FreeRadius には、EAP などで使用する SSL/TLS 証明書の簡単に作成できるように、専用の証明書作成テンプレが用意されています。例えば debian の freeradius の場合、/etc/freeradius/3.0/certs がそうです。
このディレクトリにある *.cnf ファイルを編集し、make を実行すると自己証明書一式と、pkcs12 形式のファイルなどが生成されます。
ca.cnf ・・・CA 証明書用の設定ファイル
server.cnf ・・・サーバ証明書用の設定ファイル
client.cnf ・・・クライアント証明書の設定ファイル
ここでうっかり見落としがちなのが、xpextensions というファイルです。Makefile を見ると分かりますが、サーバ証明書やクライアント証明書を作成する際に、拡張ファイルとして指定されていて、設定が必要なファイルであることが分かります。

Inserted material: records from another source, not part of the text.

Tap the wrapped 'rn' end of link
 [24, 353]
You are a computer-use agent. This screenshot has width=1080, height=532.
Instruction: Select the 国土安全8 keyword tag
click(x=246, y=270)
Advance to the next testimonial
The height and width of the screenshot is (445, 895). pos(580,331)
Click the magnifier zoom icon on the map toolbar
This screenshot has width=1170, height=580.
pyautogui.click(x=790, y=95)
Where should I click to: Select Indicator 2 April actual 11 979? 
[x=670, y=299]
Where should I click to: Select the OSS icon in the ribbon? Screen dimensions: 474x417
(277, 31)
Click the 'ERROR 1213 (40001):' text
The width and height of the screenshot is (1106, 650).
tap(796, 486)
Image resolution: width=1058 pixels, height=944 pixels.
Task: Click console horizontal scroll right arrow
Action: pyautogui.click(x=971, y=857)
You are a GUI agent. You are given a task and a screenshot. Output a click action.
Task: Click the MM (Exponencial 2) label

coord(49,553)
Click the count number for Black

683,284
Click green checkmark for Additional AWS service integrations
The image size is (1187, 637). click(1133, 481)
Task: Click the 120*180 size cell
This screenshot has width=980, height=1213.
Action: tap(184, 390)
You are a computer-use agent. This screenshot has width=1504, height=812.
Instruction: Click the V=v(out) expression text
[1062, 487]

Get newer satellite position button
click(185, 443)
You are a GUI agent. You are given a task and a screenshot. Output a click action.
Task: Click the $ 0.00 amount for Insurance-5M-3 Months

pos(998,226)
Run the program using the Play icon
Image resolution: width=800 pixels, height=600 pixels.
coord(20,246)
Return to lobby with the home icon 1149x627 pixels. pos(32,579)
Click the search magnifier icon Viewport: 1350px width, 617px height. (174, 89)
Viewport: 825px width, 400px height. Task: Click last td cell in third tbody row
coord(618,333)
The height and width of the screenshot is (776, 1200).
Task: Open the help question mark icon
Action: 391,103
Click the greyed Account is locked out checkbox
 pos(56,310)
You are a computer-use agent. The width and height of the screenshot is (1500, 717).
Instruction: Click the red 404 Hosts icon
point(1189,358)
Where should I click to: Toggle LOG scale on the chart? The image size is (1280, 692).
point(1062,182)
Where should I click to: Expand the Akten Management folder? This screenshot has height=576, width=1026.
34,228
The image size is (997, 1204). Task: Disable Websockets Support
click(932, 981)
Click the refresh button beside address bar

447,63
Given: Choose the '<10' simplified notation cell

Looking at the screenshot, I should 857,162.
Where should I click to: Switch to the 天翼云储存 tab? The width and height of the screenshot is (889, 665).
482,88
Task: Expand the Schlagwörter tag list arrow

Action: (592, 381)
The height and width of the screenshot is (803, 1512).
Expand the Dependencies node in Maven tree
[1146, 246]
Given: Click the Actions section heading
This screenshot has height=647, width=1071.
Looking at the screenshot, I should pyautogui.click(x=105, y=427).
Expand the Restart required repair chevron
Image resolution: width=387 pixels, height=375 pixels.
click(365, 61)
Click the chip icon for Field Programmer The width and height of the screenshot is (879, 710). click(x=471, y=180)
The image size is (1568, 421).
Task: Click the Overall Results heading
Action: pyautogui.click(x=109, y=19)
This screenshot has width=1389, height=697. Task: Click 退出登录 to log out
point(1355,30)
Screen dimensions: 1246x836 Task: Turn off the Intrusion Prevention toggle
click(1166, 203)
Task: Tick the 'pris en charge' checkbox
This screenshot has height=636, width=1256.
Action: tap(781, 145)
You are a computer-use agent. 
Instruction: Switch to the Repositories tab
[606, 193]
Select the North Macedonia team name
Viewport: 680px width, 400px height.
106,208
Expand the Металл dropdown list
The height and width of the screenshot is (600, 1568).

このファイルでは、xpclient_ext、xpserver_ext セクションの項目が定義されています。
xpclient_ext セクション
クライアント証明書用のセクションです。
extendedKeyUsage = 1.3.6.1.5.5.7.3.2
この 「1.3.6.1.5.5.7.3.2」という OID は「clientAuth」として定義されており、この証明書がクライアント証明書であることを拡張設定に組み込みます。
crlDistributionPoints = URI:http://172.30.228.127/ca.crl
crlDistributionPoints は、リボークリストの URI を証明書に埋め込むことができます。
xpserver_ext セクション
サーバ証明書のセクションです。
extendedKeyUsage = 1.3.6.1.5.5.7.3.1
この 「1.3.6.1.5.5.7.3.1」という OID は「serverAuth」として定義されており、この証明書がサーバ証明書であることを拡張設定に組み込みます。
crlDistributionPoints = URI:http://172.30.228.127/ca.crl
crlDistributionPoints は、リボークリストの URI を証明書に埋め込むことができます。
certificatePolicies = 1.3.6.1.4.1.40808.1.3.2
certificatePolicies で証明書のポリシーを設定出来ます。
引数は2種類あり、「Trust Override Disabled - STRICT」、「Trust Override Disabled - TOFU」が指定できます。
「Trust Override Disabled --STRICT」を指定すると、クライアントデバイスで、システムが用意する証明書以外は受け付けなくなります。
「Trust Override Disabled - TOFU」を指定すると、クライアントデバイスが接続しようとしたときに、初回、ユーザ側に FreeRadius で作成した証明書をインストールするかどうかの確認をしてくれるようになります。こちらがデフォルトになっています。